Pertama, ia meyakini bahwa mengajarkan agama Islam akan lebih efektif jika dekat dengan penguasa wilayah, seperti yang dilakukan oleh pendahulunya, Sunan Gunung Jati. Kedua, ia mengajarkan konsep tawakal 'ala Kholil, yang mengandalkan doa dan bekerja keras, sambil menyerahkan hasilnya sepenuhnya kepada Allah SWT. Ketiga, ia menganjurkan hidup sederhana, cinta ilmu, dan akhlak yang baik. Keempat, ia menekankan pentingnya mengikat ilmu dengan tulisan dan memiliki penguasaan tata bahasa Arab. Kelima, ia menganggap ilmu mengenal Allah dan syariat-Nya sebagai tujuan utama yang lebih penting. Keenam, ia mengajarkan pentingnya belajar ilmu tasawuf untuk menjaga keseimbangan dan menghadapi godaan hawa nafsu dan pengaruh syaitan. Ketujuh, ia aktif dalam memperjuangkan akidah Islam ahlusunnah wal jama'ah, semangat cinta terhadap tanah air, dan perlawanan terhadap penjajah.

  • KH Nawawi Al-Bantani

KH Nawawi al-Bantani, memiliki nama lengkap Muhammad Nawawi. KH Nawawi merupakan keturunan dari Umar bin Arobi bin Ali bin Jamad bin Janta bin Mashbuqil al-Jawwi al-Bantani. Beliau lahir pada tahun 1230 Hijriyah/1813 Masehi di Tanara Tirtayasa Serang Banten. Kemudian beliau meninggal di Mekkah pada tahun 1314 Hijriya/1897 Masehi. Nisbat "al-Bantani" diberikan guna membedakannya dengan Imam Nawawi yaitu seorang ulama terkenal dari Nawa Damaskus yang hidup pada abad ke-13.

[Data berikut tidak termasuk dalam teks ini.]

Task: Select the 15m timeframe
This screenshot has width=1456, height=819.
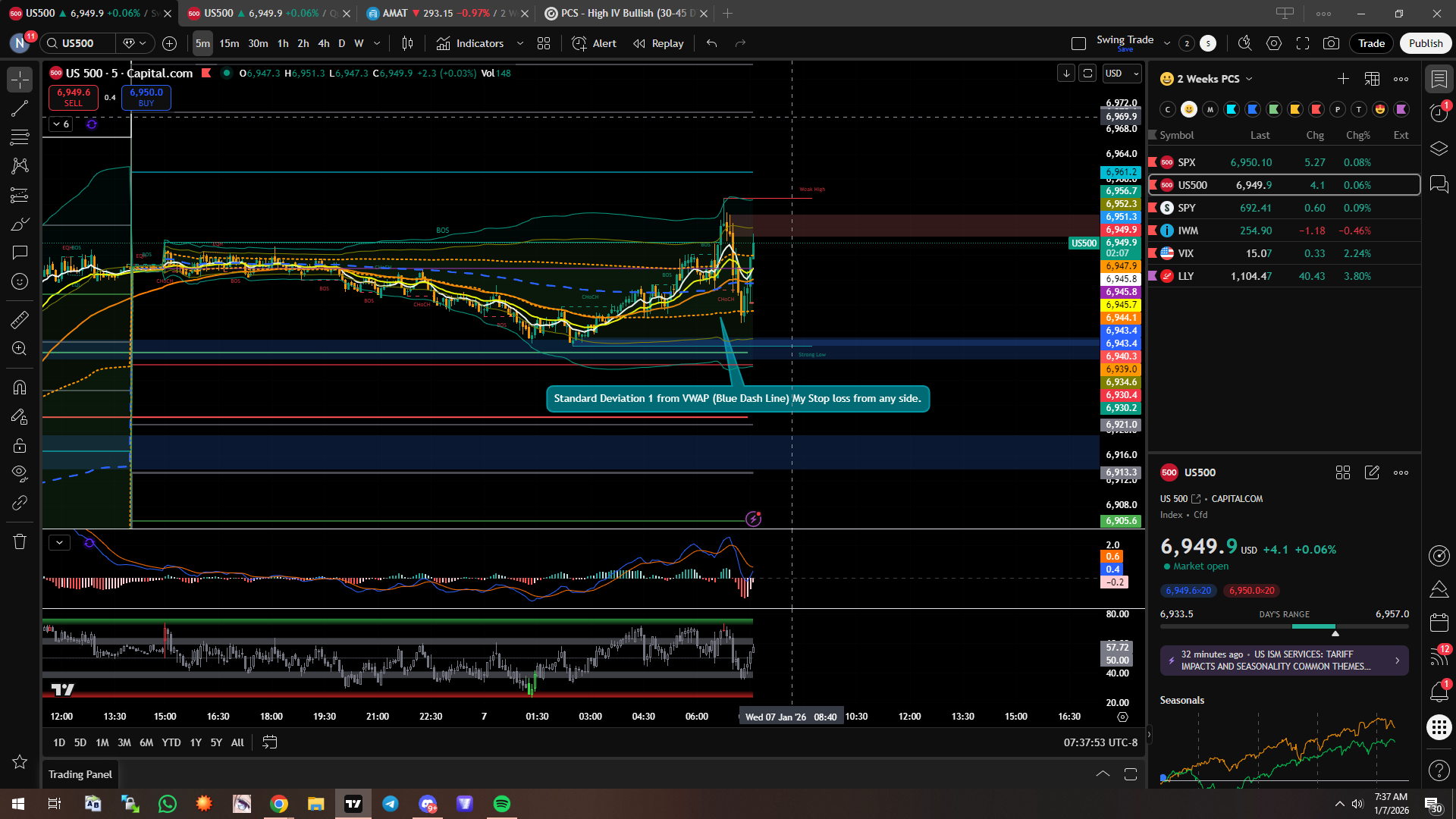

Pemikiran KH Nawawi Al-Bantani:

Syekh Nawawi memainkan peran penting dalam menginspirasi dan mendidik ulama Al-Jawwi serta masyarakat Indonesia. Ia mendorong pembebasan umat Islam dari penjajahan agar ajaran Islam dapat diimplementasikan dengan mudah. Selain mengajar agama, Syekh Nawawi menyumbangkan pemikirannya tentang kemerdekaan, anti-kolonialisme, dan patriotisme untuk kemajuan masyarakat. Meskipun tidak melalui revolusi fisik, ia berusaha menanamkan semangat kebangkitan dan nasionalisme melalui pendidikan. Dalam bidang tasawuf, ia menganjurkan mengikuti imam tasawuf, mengaku sebagai pengikut Syekh Ahmad Khatib al-Sambasi dalam tarikat Qadariyah Naqshabandiyah. Dalam pemikiran fiqihnya, ia dipengaruhi oleh Imam Syafi'i dan mengakui al-Quran, hadis, ijma', dan qiyas sebagai sumber hukum Islam. Meskipun berbeda dengan pemerintahan Saudi yang melarang ziarah kubur, Syekh Nawawi mendukung praktik ini dan menganjurkan menghormati makam orang-orang yang berkontribusi dalam sejarah Islam. Ziarah ke makam Nabi Muhammad dan para sahabatnya dianggap sebagai bentuk ibadah yang mengingatkan pada perjuangan dan prestasi mereka.

  • KH Achmad Siddiq

KH Achmad Siddiq merupakan salah satu tokoh berpengaruh di daerah Jember dan juga di tingkat nasional. Ia lahir pada 24 Januari 1926 M atau 10 Rajab 1344 H. Dia berasal dari Kabupaten Jember dan memiliki nama kecil Achmad Muhammad Hasan. Pada saat yang sama dengan kelahirannya, Nahdlatul Ulama sebuah organisasi besar juga didirikan. KH. Achmad Siddiq lahir tujuh hari sebelum berdirinya Nahdlatul Ulama. Achmad Siddiq adalah putra bungsu dari Kiai Muhammad Siddiq dan Nyai Hj. Zakiah. Kiai Achmad Siddiq wafat pada tanggal 23 Januari 1991 di ruma sakit Dr. Soetomo Surabaya dan dimakamkan di pemakaman Aulia Desa Mojo Kediri.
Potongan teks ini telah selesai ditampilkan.